Flat as a pancake: Characteristically the coolant pipes contract flat, as all air is removed. If there is a leak, the pipes will open again, as well as the gauge telling us.

Fill her up: Ian connects a tube from container of pre-mixed coolant and opens vacuum valve. The vacuum literally sucks coolant around the system. There is no air there.

Finished: As pressure equalises with the atmosphere, the gauge reads zero, and coolant stops flowing. This telltale level of fluid also drops down from the vacuum valve.

Looking normal: You’ll have seen the hoses fill back up as the fluid is drawn around the system. There shouldn’t be any fluid leaks, as we’ve tested the system already.


Preparing the lubrication system

Coolant done, now oil: Fill the engine with oil to the maximum mark on the dipstick. Do not start the car: we need to circulate oil around the engine before starting it…

Top trick: We do that by disconnecting the crank sensor or, in our case, not fitting it.
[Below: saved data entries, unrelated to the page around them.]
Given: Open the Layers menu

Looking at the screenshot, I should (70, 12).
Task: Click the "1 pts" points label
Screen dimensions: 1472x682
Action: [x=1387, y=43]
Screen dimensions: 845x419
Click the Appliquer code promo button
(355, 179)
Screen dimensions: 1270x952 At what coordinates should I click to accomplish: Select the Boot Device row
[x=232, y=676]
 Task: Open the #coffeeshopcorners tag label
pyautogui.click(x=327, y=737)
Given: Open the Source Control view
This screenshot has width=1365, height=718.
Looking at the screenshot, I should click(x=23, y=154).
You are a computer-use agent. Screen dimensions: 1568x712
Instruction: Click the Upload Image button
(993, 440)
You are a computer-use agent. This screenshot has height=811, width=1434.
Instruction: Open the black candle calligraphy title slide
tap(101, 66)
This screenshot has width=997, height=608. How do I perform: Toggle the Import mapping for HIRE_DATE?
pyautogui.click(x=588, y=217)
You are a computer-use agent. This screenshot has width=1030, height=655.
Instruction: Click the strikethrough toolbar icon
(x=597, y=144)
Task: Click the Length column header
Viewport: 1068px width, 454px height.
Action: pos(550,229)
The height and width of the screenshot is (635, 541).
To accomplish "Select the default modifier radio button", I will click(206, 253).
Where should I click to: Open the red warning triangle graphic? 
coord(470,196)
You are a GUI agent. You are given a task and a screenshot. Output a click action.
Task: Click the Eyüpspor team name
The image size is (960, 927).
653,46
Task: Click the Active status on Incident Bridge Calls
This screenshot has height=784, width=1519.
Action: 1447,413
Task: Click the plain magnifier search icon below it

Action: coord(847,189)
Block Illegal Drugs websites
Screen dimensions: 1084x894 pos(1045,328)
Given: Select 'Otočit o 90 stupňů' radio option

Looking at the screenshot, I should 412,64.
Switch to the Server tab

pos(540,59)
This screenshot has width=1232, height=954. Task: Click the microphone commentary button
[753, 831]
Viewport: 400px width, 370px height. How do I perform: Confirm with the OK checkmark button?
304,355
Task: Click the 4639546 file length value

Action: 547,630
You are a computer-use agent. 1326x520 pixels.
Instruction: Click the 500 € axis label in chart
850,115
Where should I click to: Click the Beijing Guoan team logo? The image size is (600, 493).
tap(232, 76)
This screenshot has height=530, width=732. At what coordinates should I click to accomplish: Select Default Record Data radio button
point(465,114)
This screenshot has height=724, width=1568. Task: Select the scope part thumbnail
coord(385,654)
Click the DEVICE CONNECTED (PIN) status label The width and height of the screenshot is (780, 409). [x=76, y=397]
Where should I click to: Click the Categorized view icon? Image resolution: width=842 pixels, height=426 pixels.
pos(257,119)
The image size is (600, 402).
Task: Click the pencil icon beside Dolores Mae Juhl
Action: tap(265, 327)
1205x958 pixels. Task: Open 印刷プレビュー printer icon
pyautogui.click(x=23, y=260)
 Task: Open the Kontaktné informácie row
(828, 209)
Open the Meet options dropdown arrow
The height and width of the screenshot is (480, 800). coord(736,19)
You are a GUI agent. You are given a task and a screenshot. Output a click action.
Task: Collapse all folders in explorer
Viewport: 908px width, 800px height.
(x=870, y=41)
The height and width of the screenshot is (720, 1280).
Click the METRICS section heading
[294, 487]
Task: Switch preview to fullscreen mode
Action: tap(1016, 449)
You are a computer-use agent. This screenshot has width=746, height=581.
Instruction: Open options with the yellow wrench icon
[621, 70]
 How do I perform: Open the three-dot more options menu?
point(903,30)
The engine won’t start. Crank the engine until the oil light stays extinguished.

Crank sensor: The crank sensor pushes down to just contact a tooth around the starter ring. Replace if the tip doesn’t look sharp like our one, as they can wear.


Fuel priming

Fuel system: Connect the fuel supply at the fuel pump, and at the spill return. Both are simple push fittings. Ensure the fixings are clean before fitting to the pipes.

Prime work: Prime the fuel system using a primer bulb. This connects in line to the fuel supply, and forces it forward to take it up toward the injector system.

Chase the air out: Bleed each fuel pipe between the fuel rail and the injectors by cracking off each injector union, then cranking the engine until fuel leaks out. Repeat for all.


Readying for start-up

Brain box: The wiring harness connections are plugged into the engine ECU, then the ECU is mounted in place on the bulkhead and the harnesses secured neatly into position.

Don’t forget: Last job: fill the power steering fluid reservoir. That should be everything ready, so finally double-check nothing’s been missed, and all looks as it should.

Moment of glory

We can now start the engine. It should crank, then start promptly: oil lights should extinguish, and it should idle. Expect an initial puff of blue smoke which is the protective oil in the bores burning off. It should idle with a clean exhaust after a few seconds. Don’t over-rev, just let it idle for five minutes or so to build temperature, then turn it off. Allow it to cool, and check all around for any leaks.

When satisfied, it is time to take it for a short drive. Again, be mindful. Better to do two or three short drives and check procedures to confirm all is as it should be, rather than committing to a long drive straight away. In our case, we have to put the wings back on first.


Top result

There we have it. One Defender revitalised with an as-new engine. More than that, we’ve had opportunity to use a variety of skills and processes, to work accurately and on complex, fine tolerance engine components. As is LRM Technical’s way, we’ve also chosen a number of extra processes that refreshed existing components to give them a new lease of life, so as to ensure the end result looked like a new, cohesive part.

As we said in the first instalment, engine work is a hugely satisfying task. It is a story of working cleanly, methodically, and following procedures to the letter. It does take time, but the feeling of satisfaction you get when it fires up for the first time, will stay with you forever.